• Elf wichtige Milliarden

Elf wichtige Milliarden

26.06.2020

Das Coronavirus ist noch nicht Geschichte. Dank restriktiver Massnahmen und der Disziplin der Bevölkerung hat sich die Situation bei uns jedoch beruhigt, die Fallzahlen sind markant zurückgegangen. Aber niemand weiss, wie es weitergeht. Wird es eine zweite Ansteckungswelle geben? Wann kommt sie? Wie intensiv wird sie? Fragen ohne Antworten.

Eine andere zweite Welle zeichnet sich aber ab – nämlich jene der Folgeeffekte des Lockdowns in der Wirtschaft. Im zweiten Quartal sind die Stellenausschreibungen um nicht weniger als 15 Prozent zurückgegangen, und die Zahl der Arbeitslosen steigt.
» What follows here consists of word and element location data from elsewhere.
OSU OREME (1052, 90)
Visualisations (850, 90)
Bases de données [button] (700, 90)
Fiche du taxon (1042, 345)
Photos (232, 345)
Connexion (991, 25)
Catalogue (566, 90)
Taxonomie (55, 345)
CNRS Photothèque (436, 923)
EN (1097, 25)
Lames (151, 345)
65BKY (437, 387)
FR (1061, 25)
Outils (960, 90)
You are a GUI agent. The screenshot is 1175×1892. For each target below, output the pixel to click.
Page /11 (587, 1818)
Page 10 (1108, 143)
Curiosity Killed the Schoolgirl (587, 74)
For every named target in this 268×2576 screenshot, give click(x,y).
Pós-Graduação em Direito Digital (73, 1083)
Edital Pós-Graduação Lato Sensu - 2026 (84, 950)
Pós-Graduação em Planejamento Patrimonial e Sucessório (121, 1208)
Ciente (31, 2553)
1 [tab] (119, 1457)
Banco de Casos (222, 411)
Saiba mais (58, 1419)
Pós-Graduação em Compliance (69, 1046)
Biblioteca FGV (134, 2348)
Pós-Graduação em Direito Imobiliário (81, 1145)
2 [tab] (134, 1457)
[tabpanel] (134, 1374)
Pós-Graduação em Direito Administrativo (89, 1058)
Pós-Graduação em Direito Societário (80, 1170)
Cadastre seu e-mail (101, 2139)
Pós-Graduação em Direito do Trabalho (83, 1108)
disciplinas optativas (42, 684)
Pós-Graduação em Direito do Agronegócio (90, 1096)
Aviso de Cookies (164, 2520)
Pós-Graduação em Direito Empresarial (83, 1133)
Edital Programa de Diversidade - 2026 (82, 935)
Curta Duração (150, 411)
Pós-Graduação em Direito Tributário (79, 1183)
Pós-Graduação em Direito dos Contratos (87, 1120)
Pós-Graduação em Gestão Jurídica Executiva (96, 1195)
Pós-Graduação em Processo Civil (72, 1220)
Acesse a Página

Zwar sind die Konsumzahlen wieder erfreulich gestiegen, von einer langfristigen Stabilität kann jedoch kaum ausgegangen werden. Und wenn bei uns – aber auch ringsherum – die Konjunktur schwächelt, geht auch die Ausgabefreudigkeit der Bevölkerung zurück. Es wird gespart, weil niemand weiss, was noch alles kommt.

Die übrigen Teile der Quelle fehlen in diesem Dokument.